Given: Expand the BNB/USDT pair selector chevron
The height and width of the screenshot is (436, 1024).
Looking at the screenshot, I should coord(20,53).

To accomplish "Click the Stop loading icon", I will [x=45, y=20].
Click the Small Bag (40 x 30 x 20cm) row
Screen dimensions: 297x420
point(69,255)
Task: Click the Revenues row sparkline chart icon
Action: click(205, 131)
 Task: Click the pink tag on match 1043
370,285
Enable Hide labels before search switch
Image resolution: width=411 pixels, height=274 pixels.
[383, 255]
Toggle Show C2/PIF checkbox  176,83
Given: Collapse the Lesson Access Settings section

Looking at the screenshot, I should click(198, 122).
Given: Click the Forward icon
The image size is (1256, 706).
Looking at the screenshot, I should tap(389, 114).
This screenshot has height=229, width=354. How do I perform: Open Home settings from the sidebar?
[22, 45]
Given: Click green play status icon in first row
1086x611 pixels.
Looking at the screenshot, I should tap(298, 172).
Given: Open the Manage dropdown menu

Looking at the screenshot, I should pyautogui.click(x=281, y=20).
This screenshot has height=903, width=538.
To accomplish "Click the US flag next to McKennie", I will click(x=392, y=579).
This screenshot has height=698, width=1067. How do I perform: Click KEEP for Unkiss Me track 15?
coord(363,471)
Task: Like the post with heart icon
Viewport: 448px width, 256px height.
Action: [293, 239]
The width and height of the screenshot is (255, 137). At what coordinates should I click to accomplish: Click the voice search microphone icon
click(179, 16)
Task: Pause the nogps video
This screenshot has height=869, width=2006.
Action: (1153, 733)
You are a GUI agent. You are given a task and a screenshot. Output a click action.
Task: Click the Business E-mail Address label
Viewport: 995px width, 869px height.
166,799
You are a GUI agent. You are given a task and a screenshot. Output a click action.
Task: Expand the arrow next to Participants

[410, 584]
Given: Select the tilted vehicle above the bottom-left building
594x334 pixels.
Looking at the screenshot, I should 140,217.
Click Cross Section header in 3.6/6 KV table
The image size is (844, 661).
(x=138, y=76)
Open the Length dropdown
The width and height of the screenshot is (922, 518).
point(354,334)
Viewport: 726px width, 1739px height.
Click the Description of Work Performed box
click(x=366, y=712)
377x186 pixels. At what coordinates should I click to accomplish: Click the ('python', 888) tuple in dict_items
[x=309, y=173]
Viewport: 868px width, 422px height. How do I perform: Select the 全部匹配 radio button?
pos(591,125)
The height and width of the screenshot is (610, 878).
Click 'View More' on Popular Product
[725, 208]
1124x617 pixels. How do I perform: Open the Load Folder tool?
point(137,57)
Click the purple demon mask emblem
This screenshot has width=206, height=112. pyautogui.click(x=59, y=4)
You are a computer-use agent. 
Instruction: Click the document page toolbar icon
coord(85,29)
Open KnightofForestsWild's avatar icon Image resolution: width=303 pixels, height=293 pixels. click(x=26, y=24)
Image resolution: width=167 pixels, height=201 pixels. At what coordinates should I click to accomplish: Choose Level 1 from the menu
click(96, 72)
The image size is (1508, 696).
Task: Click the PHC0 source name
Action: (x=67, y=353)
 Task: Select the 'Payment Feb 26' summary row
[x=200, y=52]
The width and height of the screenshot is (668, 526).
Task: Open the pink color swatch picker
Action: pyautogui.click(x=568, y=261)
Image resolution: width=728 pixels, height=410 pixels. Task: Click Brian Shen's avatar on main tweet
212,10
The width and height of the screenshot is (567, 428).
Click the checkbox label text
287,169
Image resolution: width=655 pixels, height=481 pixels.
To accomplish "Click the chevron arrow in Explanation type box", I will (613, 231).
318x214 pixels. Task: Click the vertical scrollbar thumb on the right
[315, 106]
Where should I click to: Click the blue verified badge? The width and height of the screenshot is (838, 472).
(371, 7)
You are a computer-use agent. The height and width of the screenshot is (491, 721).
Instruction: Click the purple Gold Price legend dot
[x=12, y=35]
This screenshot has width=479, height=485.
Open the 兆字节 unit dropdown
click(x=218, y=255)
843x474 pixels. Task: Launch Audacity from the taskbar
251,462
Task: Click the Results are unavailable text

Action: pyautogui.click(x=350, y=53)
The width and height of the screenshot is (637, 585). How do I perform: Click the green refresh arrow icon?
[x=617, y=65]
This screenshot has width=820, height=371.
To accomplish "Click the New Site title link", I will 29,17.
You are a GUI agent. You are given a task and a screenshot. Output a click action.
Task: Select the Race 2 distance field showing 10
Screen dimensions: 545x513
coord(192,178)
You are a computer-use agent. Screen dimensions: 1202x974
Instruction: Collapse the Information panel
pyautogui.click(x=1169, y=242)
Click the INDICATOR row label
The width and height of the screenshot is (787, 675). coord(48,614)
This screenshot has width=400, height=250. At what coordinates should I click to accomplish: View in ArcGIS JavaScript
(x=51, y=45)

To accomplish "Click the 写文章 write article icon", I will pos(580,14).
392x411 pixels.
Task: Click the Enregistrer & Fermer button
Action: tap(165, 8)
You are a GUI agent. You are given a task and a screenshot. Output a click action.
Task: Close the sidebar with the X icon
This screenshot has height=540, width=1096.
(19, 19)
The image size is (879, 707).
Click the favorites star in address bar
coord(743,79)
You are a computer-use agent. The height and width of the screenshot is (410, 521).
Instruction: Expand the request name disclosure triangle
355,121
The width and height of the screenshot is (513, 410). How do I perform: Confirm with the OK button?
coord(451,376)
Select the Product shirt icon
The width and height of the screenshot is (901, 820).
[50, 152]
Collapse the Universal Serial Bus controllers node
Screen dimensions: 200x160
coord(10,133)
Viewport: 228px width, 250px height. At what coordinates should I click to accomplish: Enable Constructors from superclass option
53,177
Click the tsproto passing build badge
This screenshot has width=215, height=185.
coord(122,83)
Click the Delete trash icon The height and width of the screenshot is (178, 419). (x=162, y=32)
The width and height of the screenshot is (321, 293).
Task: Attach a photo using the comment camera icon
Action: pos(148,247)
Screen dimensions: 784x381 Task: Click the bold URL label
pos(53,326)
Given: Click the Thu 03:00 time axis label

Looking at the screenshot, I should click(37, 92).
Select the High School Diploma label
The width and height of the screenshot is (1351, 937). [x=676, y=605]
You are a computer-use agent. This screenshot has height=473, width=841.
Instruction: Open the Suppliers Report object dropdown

════════════════

- _Exercise objective_
For this task, set down the entire listing word for word.

- _Exercise response_
Given: Expand the BNB/USDT pair selector chevron
The height and width of the screenshot is (436, 1024).
Looking at the screenshot, I should coord(20,53).

To accomplish "Click the Stop loading icon", I will [x=45, y=20].
Click the Small Bag (40 x 30 x 20cm) row
Screen dimensions: 297x420
point(69,255)
Task: Click the Revenues row sparkline chart icon
Action: click(205, 131)
 Task: Click the pink tag on match 1043
370,285
Enable Hide labels before search switch
Image resolution: width=411 pixels, height=274 pixels.
[383, 255]
Toggle Show C2/PIF checkbox  176,83
Given: Collapse the Lesson Access Settings section

Looking at the screenshot, I should click(198, 122).
Given: Click the Forward icon
The image size is (1256, 706).
Looking at the screenshot, I should tap(389, 114).
This screenshot has height=229, width=354. How do I perform: Open Home settings from the sidebar?
[22, 45]
Given: Click green play status icon in first row
1086x611 pixels.
Looking at the screenshot, I should tap(298, 172).
Given: Open the Manage dropdown menu

Looking at the screenshot, I should pyautogui.click(x=281, y=20).
This screenshot has height=903, width=538.
To accomplish "Click the US flag next to McKennie", I will click(x=392, y=579).
This screenshot has height=698, width=1067. How do I perform: Click KEEP for Unkiss Me track 15?
coord(363,471)
Task: Like the post with heart icon
Viewport: 448px width, 256px height.
Action: [293, 239]
The width and height of the screenshot is (255, 137). At what coordinates should I click to accomplish: Click the voice search microphone icon
click(179, 16)
Task: Pause the nogps video
This screenshot has height=869, width=2006.
Action: (1153, 733)
You are a GUI agent. You are given a task and a screenshot. Output a click action.
Task: Click the Business E-mail Address label
Viewport: 995px width, 869px height.
166,799
You are a GUI agent. You are given a task and a screenshot. Output a click action.
Task: Expand the arrow next to Participants

[410, 584]
Given: Select the tilted vehicle above the bottom-left building
594x334 pixels.
Looking at the screenshot, I should 140,217.
Click Cross Section header in 3.6/6 KV table
The image size is (844, 661).
(x=138, y=76)
Open the Length dropdown
The width and height of the screenshot is (922, 518).
point(354,334)
Viewport: 726px width, 1739px height.
Click the Description of Work Performed box
click(x=366, y=712)
377x186 pixels. At what coordinates should I click to accomplish: Click the ('python', 888) tuple in dict_items
[x=309, y=173]
Viewport: 868px width, 422px height. How do I perform: Select the 全部匹配 radio button?
pos(591,125)
The height and width of the screenshot is (610, 878).
Click 'View More' on Popular Product
[725, 208]
1124x617 pixels. How do I perform: Open the Load Folder tool?
point(137,57)
Click the purple demon mask emblem
This screenshot has width=206, height=112. pyautogui.click(x=59, y=4)
You are a computer-use agent. 
Instruction: Click the document page toolbar icon
coord(85,29)
Open KnightofForestsWild's avatar icon Image resolution: width=303 pixels, height=293 pixels. click(x=26, y=24)
Image resolution: width=167 pixels, height=201 pixels. At what coordinates should I click to accomplish: Choose Level 1 from the menu
click(96, 72)
The image size is (1508, 696).
Task: Click the PHC0 source name
Action: (x=67, y=353)
 Task: Select the 'Payment Feb 26' summary row
[x=200, y=52]
The width and height of the screenshot is (668, 526).
Task: Open the pink color swatch picker
Action: pyautogui.click(x=568, y=261)
Image resolution: width=728 pixels, height=410 pixels. Task: Click Brian Shen's avatar on main tweet
212,10
The width and height of the screenshot is (567, 428).
Click the checkbox label text
287,169
Image resolution: width=655 pixels, height=481 pixels.
To accomplish "Click the chevron arrow in Explanation type box", I will (613, 231).
318x214 pixels. Task: Click the vertical scrollbar thumb on the right
[315, 106]
Where should I click to: Click the blue verified badge? The width and height of the screenshot is (838, 472).
(371, 7)
You are a computer-use agent. The height and width of the screenshot is (491, 721).
Instruction: Click the purple Gold Price legend dot
[x=12, y=35]
This screenshot has width=479, height=485.
Open the 兆字节 unit dropdown
click(x=218, y=255)
843x474 pixels. Task: Launch Audacity from the taskbar
251,462
Task: Click the Results are unavailable text

Action: pyautogui.click(x=350, y=53)
The width and height of the screenshot is (637, 585). How do I perform: Click the green refresh arrow icon?
[x=617, y=65]
This screenshot has width=820, height=371.
To accomplish "Click the New Site title link", I will 29,17.
You are a GUI agent. You are given a task and a screenshot. Output a click action.
Task: Select the Race 2 distance field showing 10
Screen dimensions: 545x513
coord(192,178)
You are a computer-use agent. Screen dimensions: 1202x974
Instruction: Collapse the Information panel
pyautogui.click(x=1169, y=242)
Click the INDICATOR row label
The width and height of the screenshot is (787, 675). coord(48,614)
This screenshot has width=400, height=250. At what coordinates should I click to accomplish: View in ArcGIS JavaScript
(x=51, y=45)

To accomplish "Click the 写文章 write article icon", I will pos(580,14).
392x411 pixels.
Task: Click the Enregistrer & Fermer button
Action: tap(165, 8)
You are a GUI agent. You are given a task and a screenshot. Output a click action.
Task: Close the sidebar with the X icon
This screenshot has height=540, width=1096.
(19, 19)
The image size is (879, 707).
Click the favorites star in address bar
coord(743,79)
You are a computer-use agent. The height and width of the screenshot is (410, 521).
Instruction: Expand the request name disclosure triangle
355,121
The width and height of the screenshot is (513, 410). How do I perform: Confirm with the OK button?
coord(451,376)
Select the Product shirt icon
The width and height of the screenshot is (901, 820).
[50, 152]
Collapse the Universal Serial Bus controllers node
Screen dimensions: 200x160
coord(10,133)
Viewport: 228px width, 250px height. At what coordinates should I click to accomplish: Enable Constructors from superclass option
53,177
Click the tsproto passing build badge
This screenshot has width=215, height=185.
coord(122,83)
Click the Delete trash icon The height and width of the screenshot is (178, 419). (x=162, y=32)
The width and height of the screenshot is (321, 293).
Task: Attach a photo using the comment camera icon
Action: pos(148,247)
Screen dimensions: 784x381 Task: Click the bold URL label
pos(53,326)
Given: Click the Thu 03:00 time axis label

Looking at the screenshot, I should click(37, 92).
Select the High School Diploma label
The width and height of the screenshot is (1351, 937). [x=676, y=605]
You are a computer-use agent. This screenshot has height=473, width=841.
Instruction: Open the Suppliers Report object dropdown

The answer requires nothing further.